Postoperative pain may be difficult to manage in the opioid-tolerant patient because the standard approaches used for assessment and therapy in opioid-naïve patients are inadequate for opioid-tolerant patients (see Chapter 11 ). Although opioid-tolerant patients typically require higher doses of analgesic medications in the immediate postoperative period, many health care providers still do not provide adequate postoperative pain relief, in part because of the fear of addiction or medication-related side effects. In dealing with patients with chronic opioid use, health care providers often mistakenly interchange several pharmacologic terms (i.e., tolerance, physical dependence, and addiction), a practice that may contribute to misunderstanding and inappropriate treatment decisions.

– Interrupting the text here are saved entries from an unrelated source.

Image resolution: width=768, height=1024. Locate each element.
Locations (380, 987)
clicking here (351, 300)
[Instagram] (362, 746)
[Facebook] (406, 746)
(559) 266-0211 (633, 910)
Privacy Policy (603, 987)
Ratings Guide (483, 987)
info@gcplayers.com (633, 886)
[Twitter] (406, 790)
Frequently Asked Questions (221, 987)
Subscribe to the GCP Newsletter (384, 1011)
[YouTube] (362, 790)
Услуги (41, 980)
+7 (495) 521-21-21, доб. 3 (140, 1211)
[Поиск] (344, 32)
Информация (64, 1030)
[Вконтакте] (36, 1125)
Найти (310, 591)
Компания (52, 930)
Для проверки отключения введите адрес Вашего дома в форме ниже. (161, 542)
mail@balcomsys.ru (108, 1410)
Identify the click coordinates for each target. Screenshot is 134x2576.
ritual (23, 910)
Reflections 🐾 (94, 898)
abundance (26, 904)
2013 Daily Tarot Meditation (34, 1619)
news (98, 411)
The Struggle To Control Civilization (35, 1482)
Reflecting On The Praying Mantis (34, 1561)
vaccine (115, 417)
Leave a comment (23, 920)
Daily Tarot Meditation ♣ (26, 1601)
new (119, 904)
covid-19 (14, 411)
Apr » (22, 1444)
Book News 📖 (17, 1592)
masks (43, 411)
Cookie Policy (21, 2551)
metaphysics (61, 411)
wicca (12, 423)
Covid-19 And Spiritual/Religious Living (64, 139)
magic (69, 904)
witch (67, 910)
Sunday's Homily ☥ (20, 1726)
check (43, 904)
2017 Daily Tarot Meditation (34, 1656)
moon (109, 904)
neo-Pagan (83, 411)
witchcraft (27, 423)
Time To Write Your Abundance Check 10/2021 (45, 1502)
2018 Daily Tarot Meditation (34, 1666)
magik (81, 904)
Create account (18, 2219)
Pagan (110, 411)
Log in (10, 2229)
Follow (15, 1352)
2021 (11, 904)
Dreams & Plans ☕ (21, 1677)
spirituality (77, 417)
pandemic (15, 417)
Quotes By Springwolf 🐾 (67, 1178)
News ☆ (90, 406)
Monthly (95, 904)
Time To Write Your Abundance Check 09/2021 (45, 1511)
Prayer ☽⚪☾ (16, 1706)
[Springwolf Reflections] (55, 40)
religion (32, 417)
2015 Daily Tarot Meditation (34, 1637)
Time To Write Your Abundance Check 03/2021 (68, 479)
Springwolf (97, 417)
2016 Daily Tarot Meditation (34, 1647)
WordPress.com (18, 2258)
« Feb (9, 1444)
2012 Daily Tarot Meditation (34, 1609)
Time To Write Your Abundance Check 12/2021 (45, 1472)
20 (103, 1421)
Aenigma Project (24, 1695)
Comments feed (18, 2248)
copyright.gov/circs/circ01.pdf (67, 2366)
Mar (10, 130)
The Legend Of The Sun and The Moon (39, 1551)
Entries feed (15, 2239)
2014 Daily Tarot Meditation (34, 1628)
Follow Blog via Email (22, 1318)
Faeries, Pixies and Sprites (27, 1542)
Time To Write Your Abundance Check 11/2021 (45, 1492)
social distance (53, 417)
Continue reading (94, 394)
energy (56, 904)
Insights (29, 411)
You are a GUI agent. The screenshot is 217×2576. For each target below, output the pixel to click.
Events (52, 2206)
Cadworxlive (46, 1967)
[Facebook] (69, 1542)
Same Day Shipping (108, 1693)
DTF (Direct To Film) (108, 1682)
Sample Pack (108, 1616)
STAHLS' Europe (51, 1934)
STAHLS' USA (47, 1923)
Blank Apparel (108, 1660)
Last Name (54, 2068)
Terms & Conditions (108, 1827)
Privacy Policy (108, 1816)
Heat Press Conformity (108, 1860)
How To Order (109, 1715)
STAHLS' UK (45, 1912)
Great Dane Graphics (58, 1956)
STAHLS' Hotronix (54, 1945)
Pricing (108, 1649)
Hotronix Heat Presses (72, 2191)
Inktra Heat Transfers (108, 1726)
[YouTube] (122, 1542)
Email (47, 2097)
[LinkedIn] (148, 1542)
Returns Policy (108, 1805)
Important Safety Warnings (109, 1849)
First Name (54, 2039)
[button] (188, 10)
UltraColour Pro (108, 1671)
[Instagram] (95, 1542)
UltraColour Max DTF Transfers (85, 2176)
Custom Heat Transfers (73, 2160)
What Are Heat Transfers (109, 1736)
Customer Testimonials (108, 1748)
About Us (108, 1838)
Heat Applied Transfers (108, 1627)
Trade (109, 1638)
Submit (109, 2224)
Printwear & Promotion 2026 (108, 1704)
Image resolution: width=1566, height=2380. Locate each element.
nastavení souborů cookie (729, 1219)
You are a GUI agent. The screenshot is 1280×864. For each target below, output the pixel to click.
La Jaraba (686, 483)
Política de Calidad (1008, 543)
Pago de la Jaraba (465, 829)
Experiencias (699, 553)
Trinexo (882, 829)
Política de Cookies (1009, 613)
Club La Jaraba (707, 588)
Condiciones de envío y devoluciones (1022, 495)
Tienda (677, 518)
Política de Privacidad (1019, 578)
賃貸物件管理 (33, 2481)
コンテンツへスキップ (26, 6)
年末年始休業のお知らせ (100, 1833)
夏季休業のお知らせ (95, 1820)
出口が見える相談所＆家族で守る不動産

Tolerance refers to the pharmacologic property of an opioid in which an increasing amount is needed to maintain a given level of analgesia. Physical dependence is another pharmacologic property of opioids characterized by the occurrence of a withdrawal syndrome on abrupt discontinuation of the opioid or administration of an antagonist. Tolerance and physical dependence are pharmacologic properties of opioids and not synonymous with the aberrant psychological state or behaviors associated with addiction, a chronic disorder characterized by the compulsive use of a substance resulting in physical, psychological, or social harm to the user and continued use despite that harm. The exaggerated fear of addiction contributes to the undertreatment of postoperative pain by health care providers; however, the data suggest that there is minimal risk of iatrogenic addiction with use of opioids for pain control in patients who do not have a prior history of addiction.[412] [413]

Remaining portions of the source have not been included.